The debate about educational paths in nursing has been going on for over 40 years now. The three paths — nursing diploma, associate degree in nursing (ADN) or bachelor’s degree in nursing (BSN) — all meet the requirements to sit for the national nursing licensure examination. But there’s a strong push to make the BSN the entry level for education and many hospitals prefer BSN-prepared nurses. So why would anyone want to get an ADN?

Money Matters

If money were no object… but money is nearly always an object. A BSN is expensive, with tuition alone running anywhere from $10,000 to $20,000 more than an Associate Degree in Nursing at a public school, according to the American Association of Community Colleges. Private schools are even more expensive. Unless you’re lucky enough to live in or close to a university town, choosing a BSN means going away to college, with all the added living expenses. Associate Degree in Nursing¬†programs are often found in local community colleges.

 

time-counts

Time Counts

A BSN typically takes at least four years, and if you add prerequisites it may take at least one more semester. An ADN usually takes two years, which means graduate nurses from an ADN program will have a two-year jump in the job market. Diploma programs also take two to three years, but one of the disadvantages of a diploma program is that if you want to go on for a degree, you may not be able to transfer credits. Diploma schools are usually hospital-based, and may not be affiliated with a college or university.

Making A Choice

No question, the BSN can open doors if you want to advance your career or move away from the bedside. But sometimes, an ADN is a better choice.
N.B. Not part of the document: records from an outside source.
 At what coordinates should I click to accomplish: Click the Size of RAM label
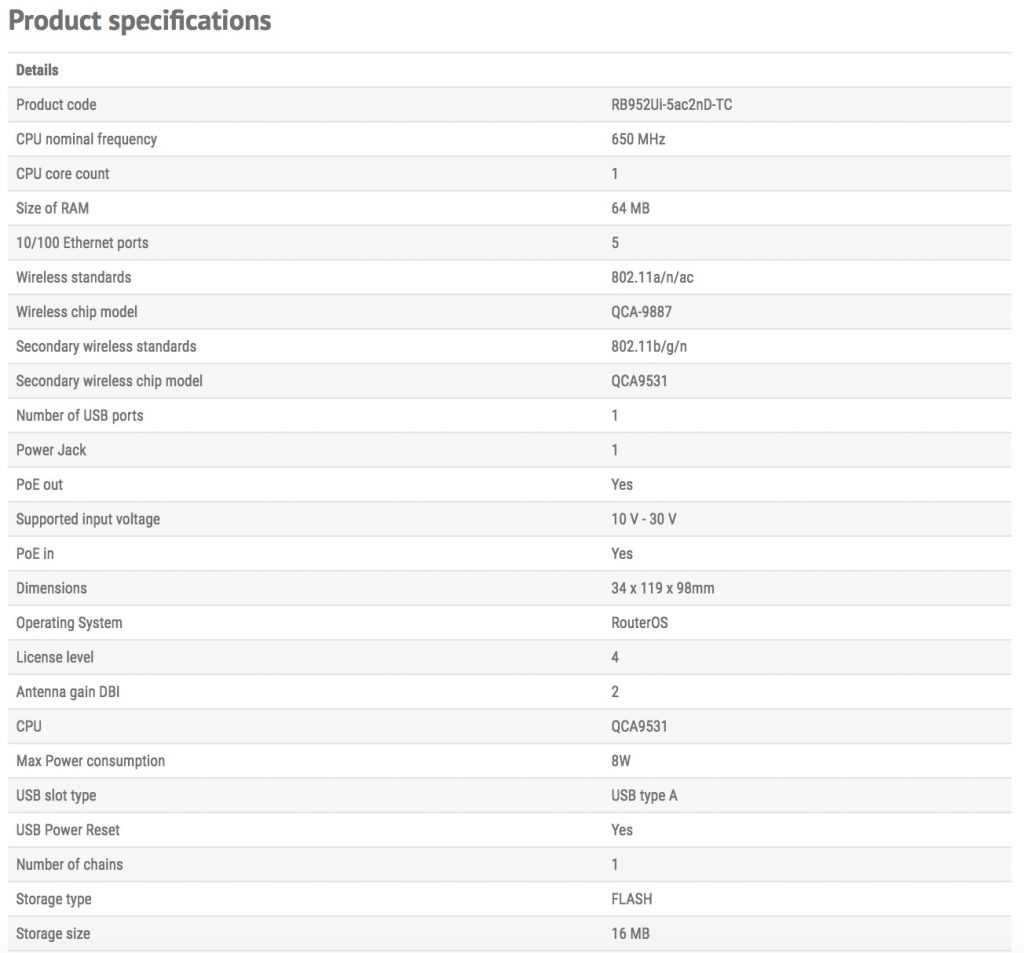(x=59, y=208)
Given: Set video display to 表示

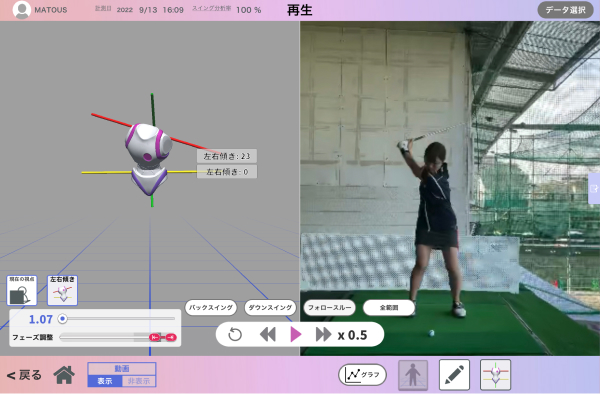Looking at the screenshot, I should (105, 381).
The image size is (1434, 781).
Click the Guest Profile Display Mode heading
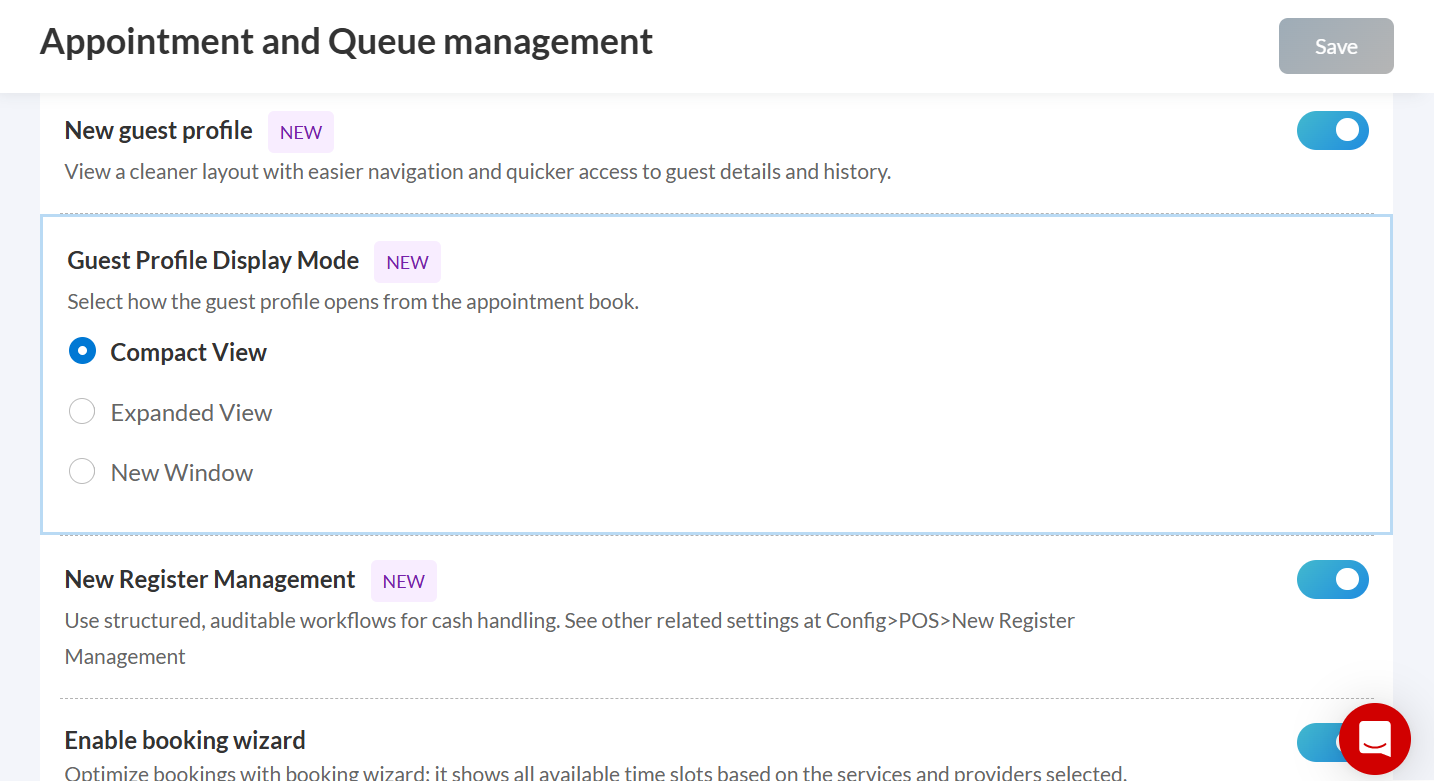213,261
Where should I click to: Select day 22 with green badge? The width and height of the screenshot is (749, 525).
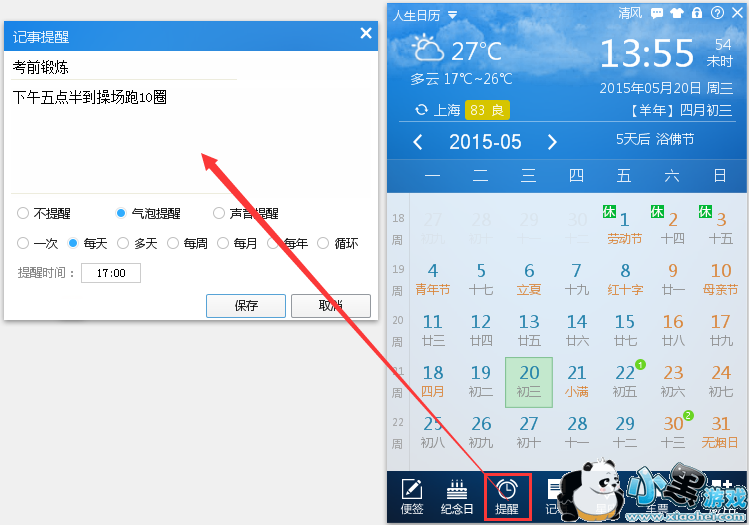[x=625, y=382]
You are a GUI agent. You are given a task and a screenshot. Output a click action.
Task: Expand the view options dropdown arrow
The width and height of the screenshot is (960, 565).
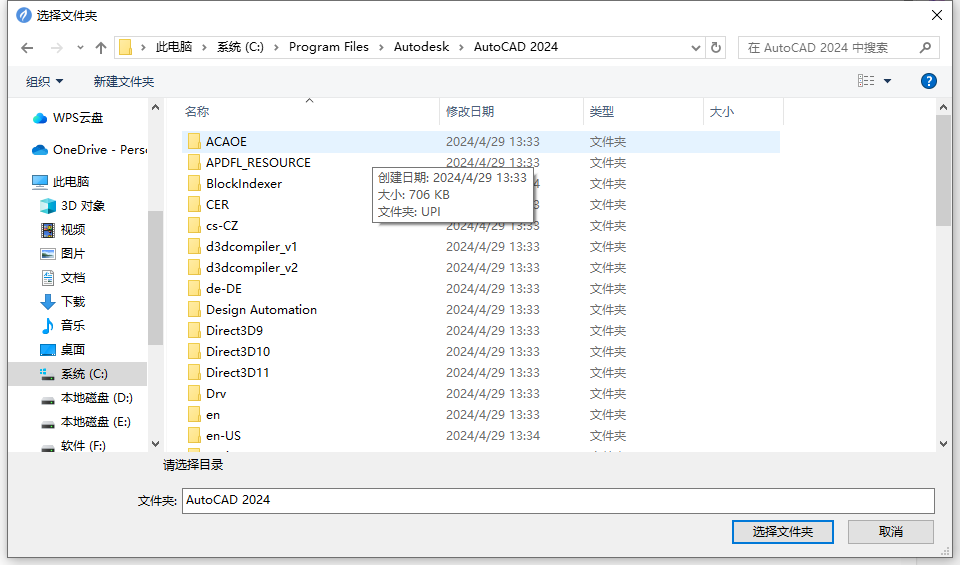tap(887, 81)
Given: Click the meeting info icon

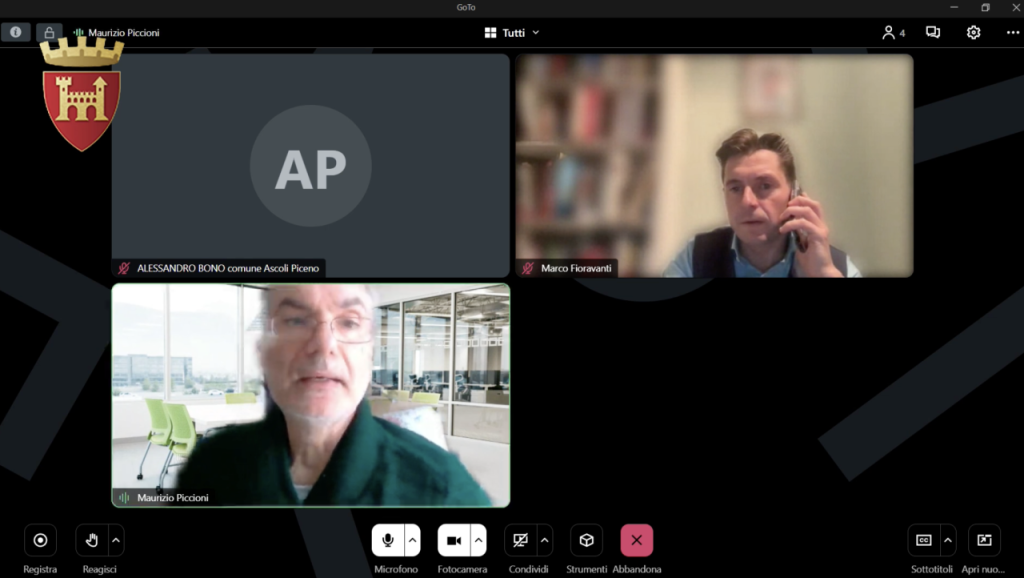Looking at the screenshot, I should 15,32.
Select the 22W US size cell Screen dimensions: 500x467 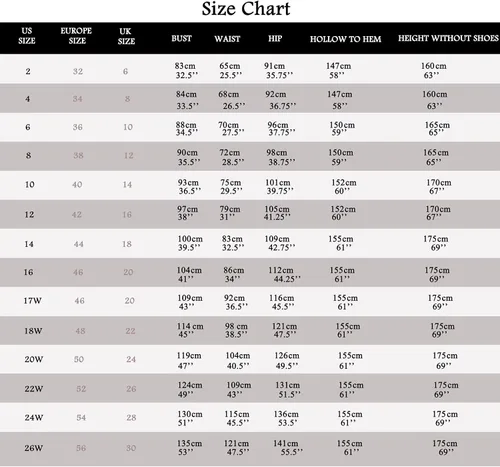(34, 389)
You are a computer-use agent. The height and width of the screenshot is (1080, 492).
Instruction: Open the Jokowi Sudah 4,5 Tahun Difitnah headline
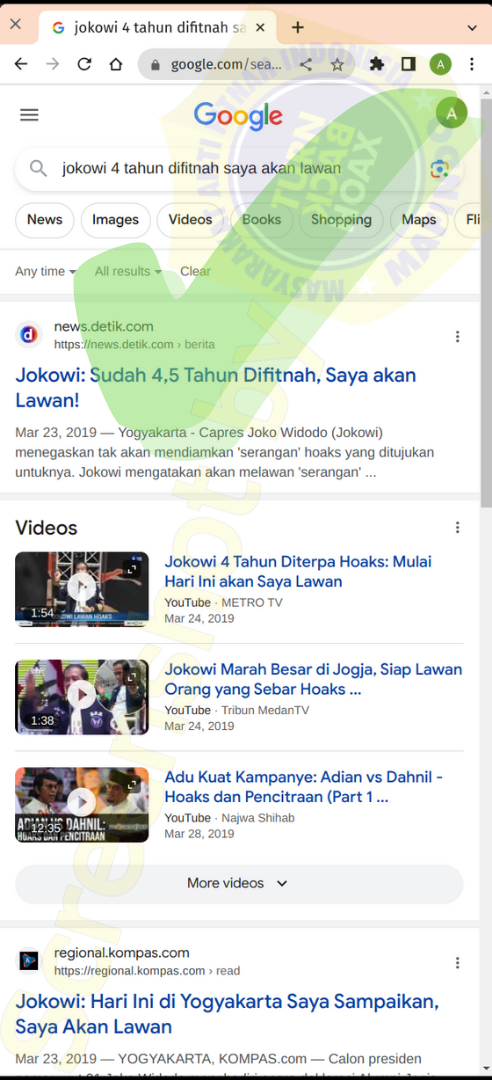coord(216,388)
If you already have a bachelor’s degree in something else, for example, and are thinking of a career change, an ADN will help get you there quickly. If your financial situation is such that you must count your pennies, the ADN may be a better choice. It’s probably a good idea to choose a program that will allow you to go on for a BSN once time and money permit. If you already have substantial clinical experience — perhaps you’ve been a licensed practical nurse or respiratory therapist for years — the ADN can be a good first step up.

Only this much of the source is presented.